Hello @Badger @Rios , mates. do you have any suggestions for me.

Thanks in advance.

In one place you say there are two types of logs, in another you suggest there are three. Whichever it is, please provide examples of each type. Then we can try to reproduce the issue.

Also, what is the actual error you are trying to fix? It seems you understand the mapping exception, and also the json filter error parsing code 46, so what is your current question?

thank you for response.

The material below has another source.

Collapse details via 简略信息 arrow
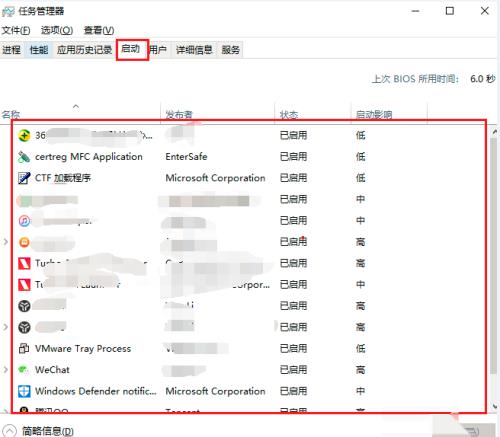This screenshot has height=437, width=500. pos(9,431)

I am just newbie though in this ELK world.
So, basically, i am creating a one pipeline where i am trying to capture the different type of logs in it. ie. httpd, OS, app logs which have different formats say .json and .log .
so, in pipeline using codec=json is parsing but for the httpd logs parsing is happing using grok but its all-parsed data are going in message field only.

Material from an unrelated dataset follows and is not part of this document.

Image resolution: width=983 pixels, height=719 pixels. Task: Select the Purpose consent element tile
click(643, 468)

i am not sure if its good idea to use one pipeline for different logs under one application (different logs) or is there any other better approach can be useful.

i think i fixed for a type of logs but my grok pattern is getting failed in the below logs formats since i have custom logs in my beats - - [12/Jul/2023:08:08:52 +0800] uibau1a "GET /login/assets/fonts/OpenSans/OpenSans-SemiBold.woff HTTP/1.1" 200 18696bytes "," "ZK3vFHgceATC133RawX2NgAAAJE" [-] 0ms - - [12/Jul/2023:08:08:59 +0800] app2a-bau "POST /employee HTTP/1.1" 200 215bytes "," "ZK3vGyGP-VpKu4Cf5HWLUwAAAMI" [-] 708ms

here with my logstash.conf which is giving me grokparsefailure for these logs.,

filter {

#cleaning up the data #
     json { source => "[@metadata][body]" remove_field => [ "message" ] }
     ruby {
           code => '
           if event
                event_hash = event.to_hash
                  if event_hash.kind_of?(Hash) and event_hash != {}
                          event_hash.each { |k, v|
                                    if v == "-"
                                    event.set(k, nil)
        ruby { code => 'event.set("@timestamp_logstash", event.get("@timestamp"))' }
        json { source => "message" }

# CSEC Filtering the data

        grok { match => { "message" => "%{IPORHOST:[source][address]} (?:-|%{HTTPDUSER:[access][user][identity]}) (?:-|%{HTTPDUSER:[user][name]}) \[%{HTTPDATE:eventtime}\] (%{HTTPDUSER:[user][name]})? \"(?:%{WORD:[http][request][method]} %{NOTSPACE:[url][original]}(?: HTTP/%{NUMBER:[http][version]})?|%{DATA})\" (?:-|%{INT:[http][response][status_code]:int}) (?:-|%{INT:[http][response][body][bytes]:int}bytes) \"(?:-|%{IPORHOST:[destination][address]})\" \"%{DATA:session}\" \[%{DATA:extra}\] (%{INT:time_taken:int})ms" } }

## date conversion ##
        date { match => [ "timestamp", "yyyy-MM-dd'T'HH:mm:ss.SSS'Z'", "dd/MMM/yyyy:HH:mm:ss ZZZZ", "yyyy-MM-dd HH:mm:ss", "ISO8601" ]
        timezone => "Asia/Singapore"
        #target => "parsed_times"
        stdout { codec => rubydebug }

pl suggest if I am missing any format or i can use any other grok patterns for these logs.